## EXERCISE REQUIREMENTS
Your answer should consist solely of the lines from the one holding "Where should I click to: Click the Windows" through the final line of the entries, reproduced exactly and without pictures.

── RECORDS SHOWN

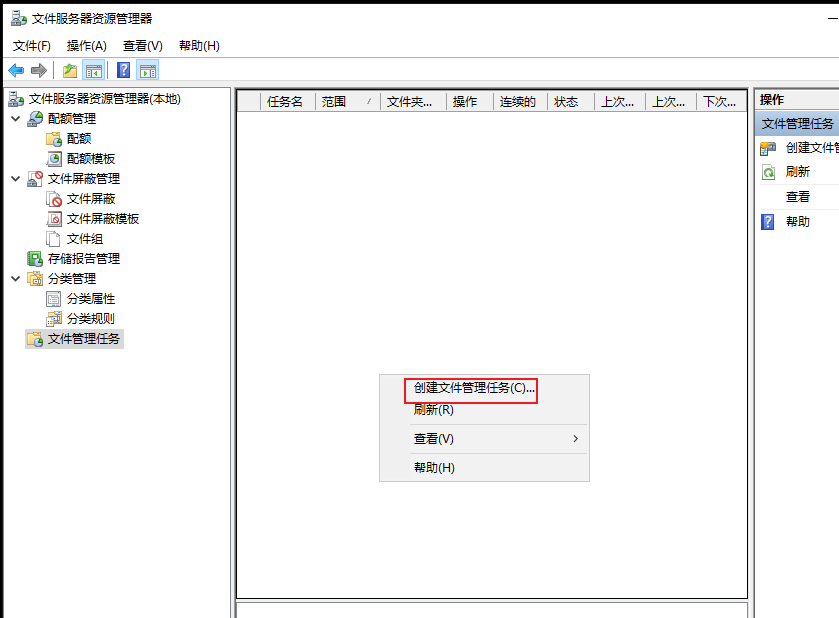
Task: Select the 文件屏蔽模板 tree item
Action: pyautogui.click(x=103, y=219)
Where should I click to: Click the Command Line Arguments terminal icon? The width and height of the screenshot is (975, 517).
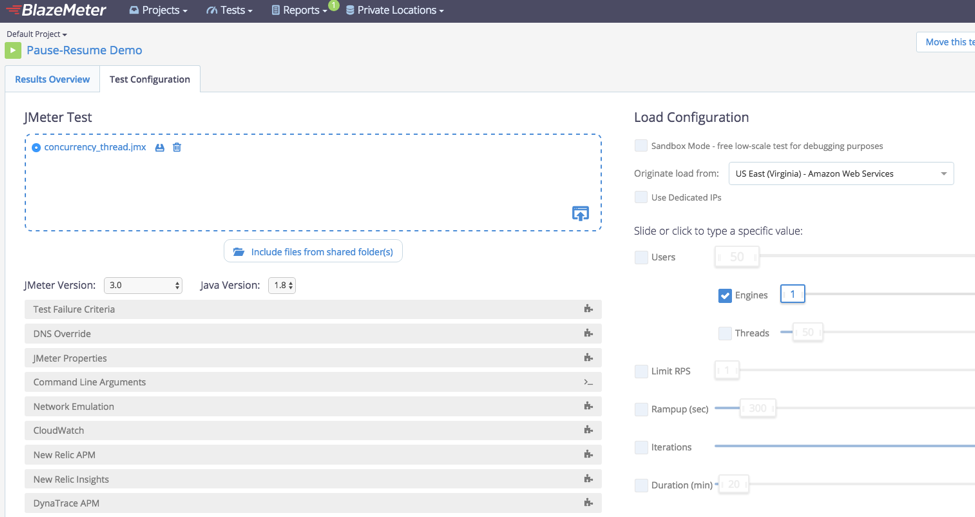(x=588, y=382)
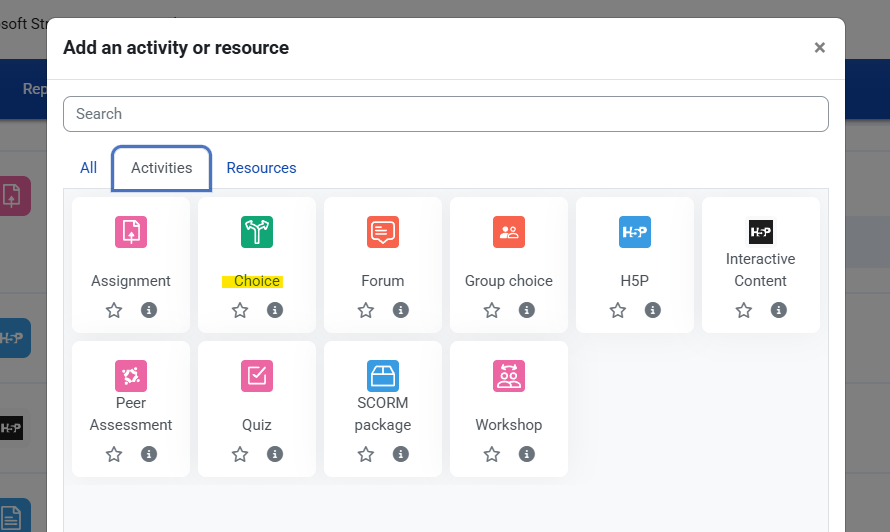Select the Assignment activity icon
890x532 pixels.
click(131, 232)

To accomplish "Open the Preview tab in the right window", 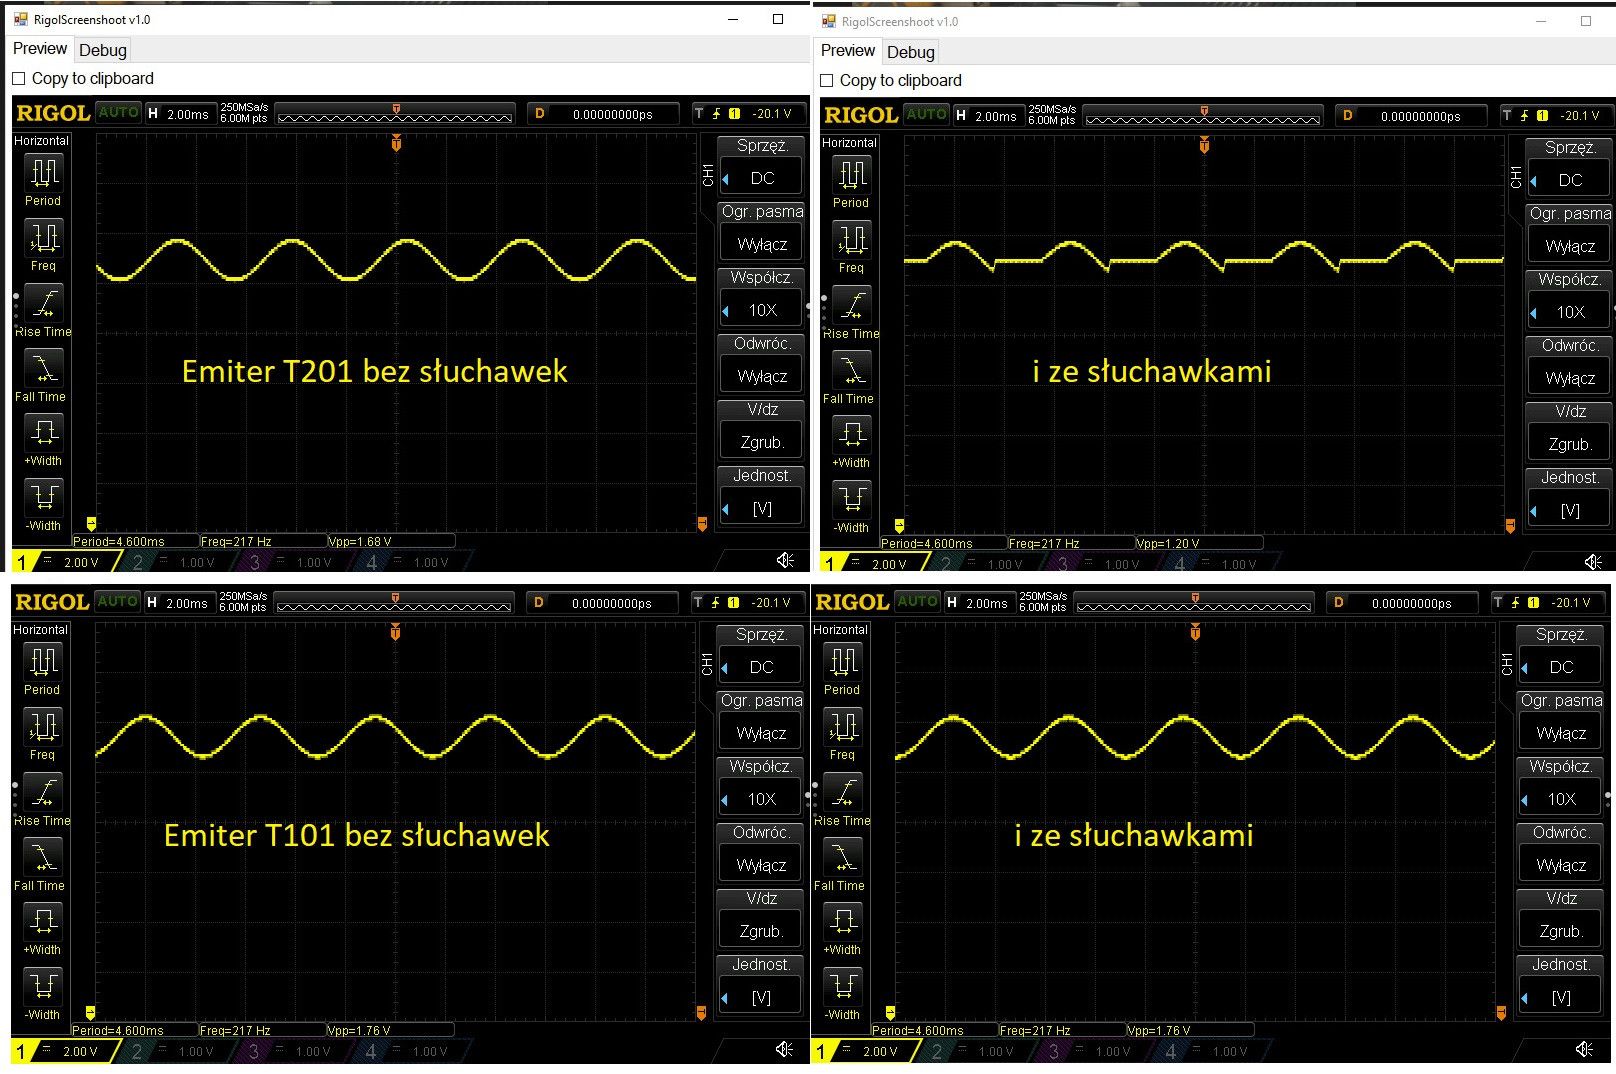I will (x=847, y=51).
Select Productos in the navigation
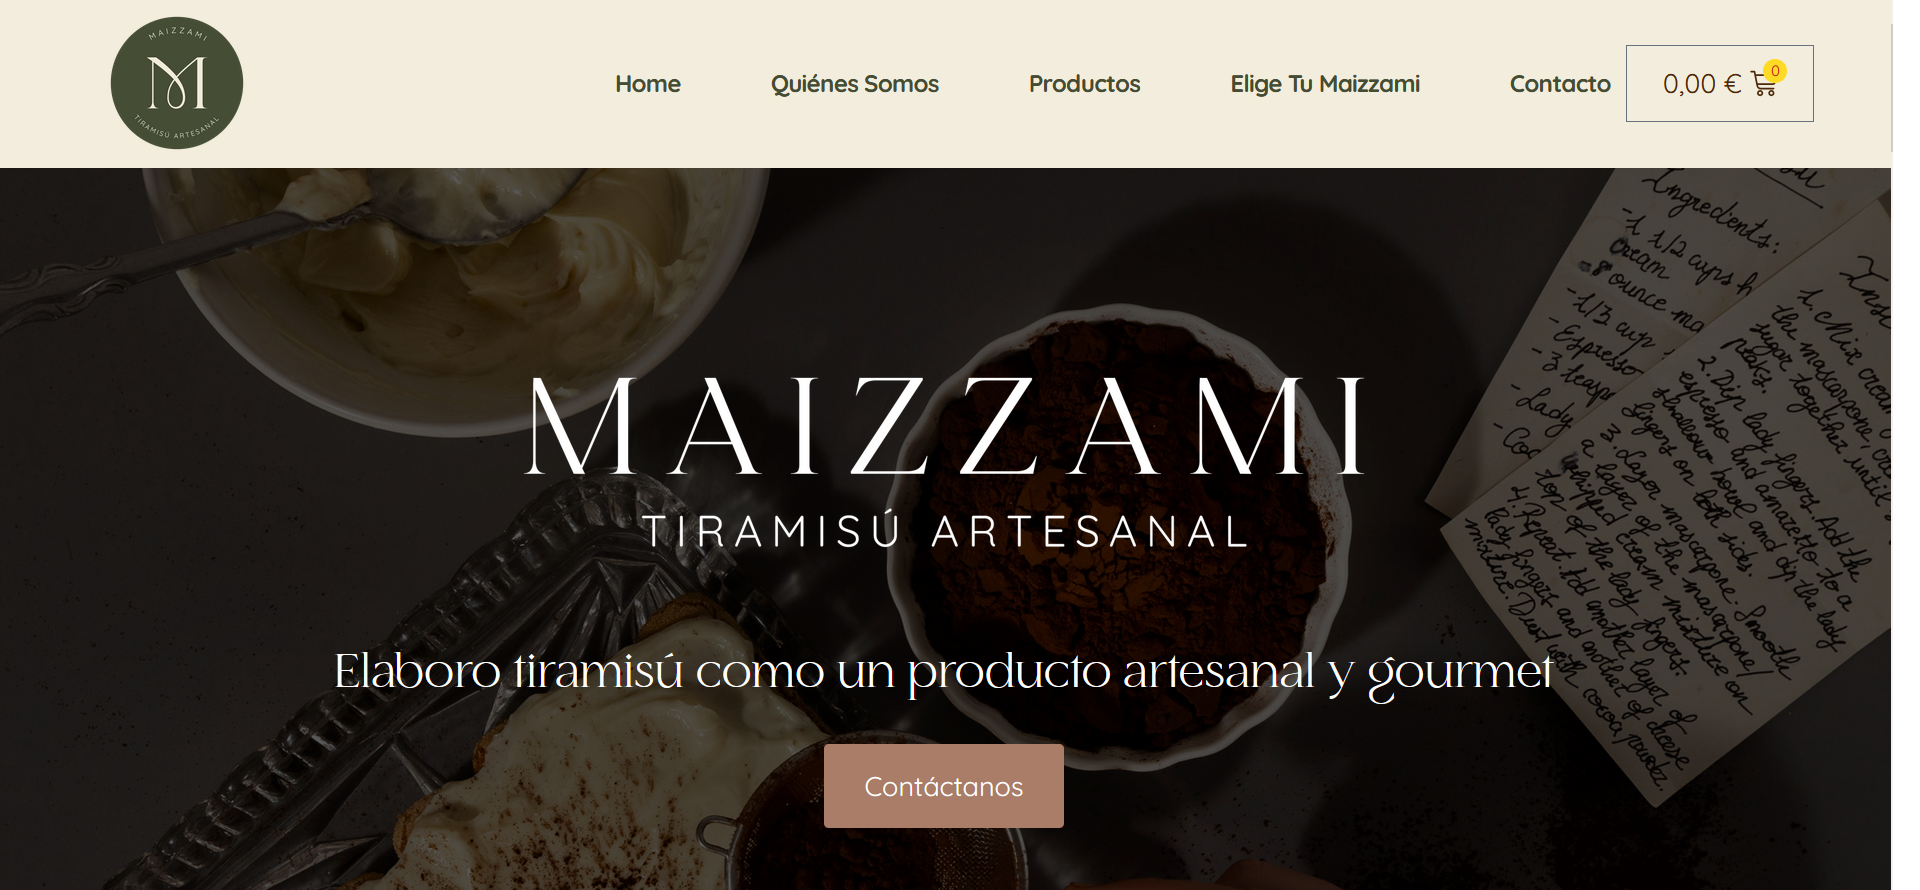 (1084, 84)
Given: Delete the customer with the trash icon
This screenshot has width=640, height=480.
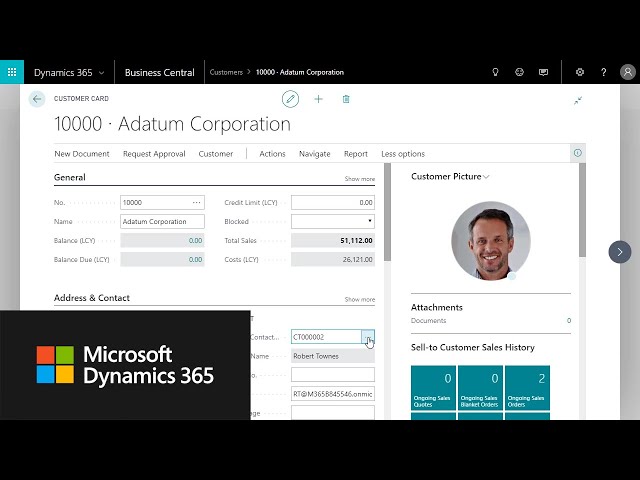Looking at the screenshot, I should point(346,99).
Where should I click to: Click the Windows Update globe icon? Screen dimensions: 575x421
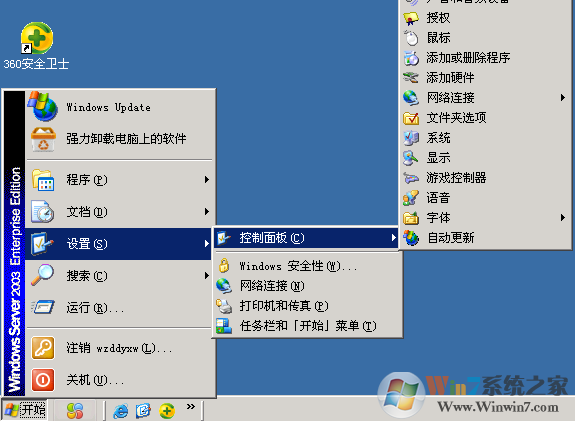[43, 106]
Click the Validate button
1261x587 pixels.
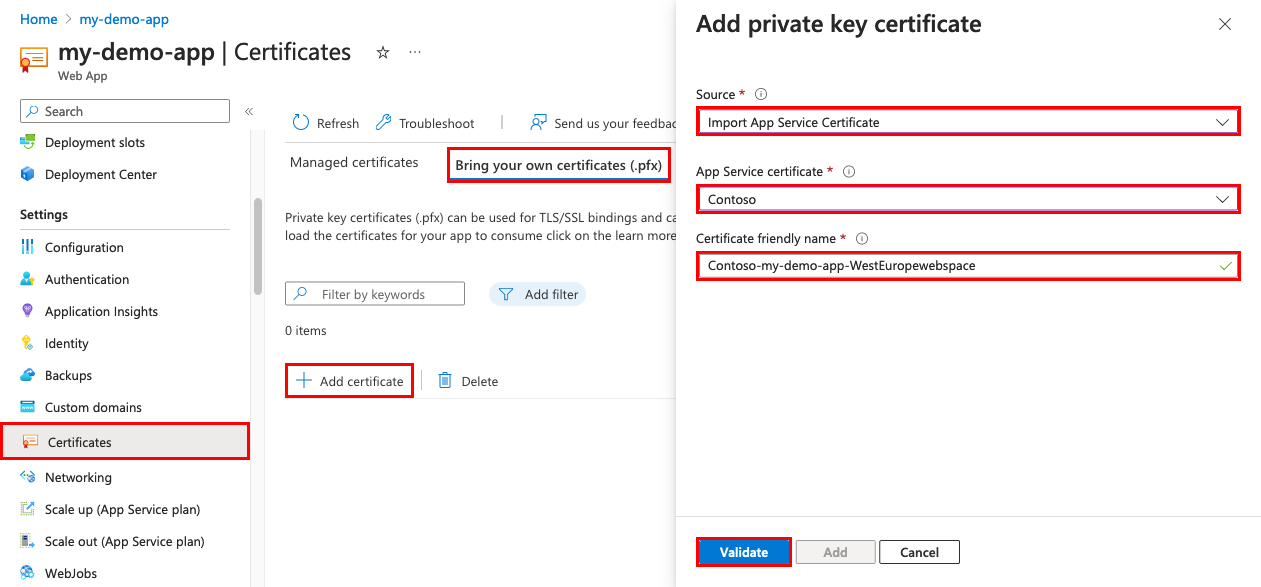743,551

────

## SOLUTION FOR THIS EXERCISE
Where should I click to: Click the Windows Update globe icon? Screen dimensions: 575x421
[43, 106]
Click the Validate button
1261x587 pixels.
743,551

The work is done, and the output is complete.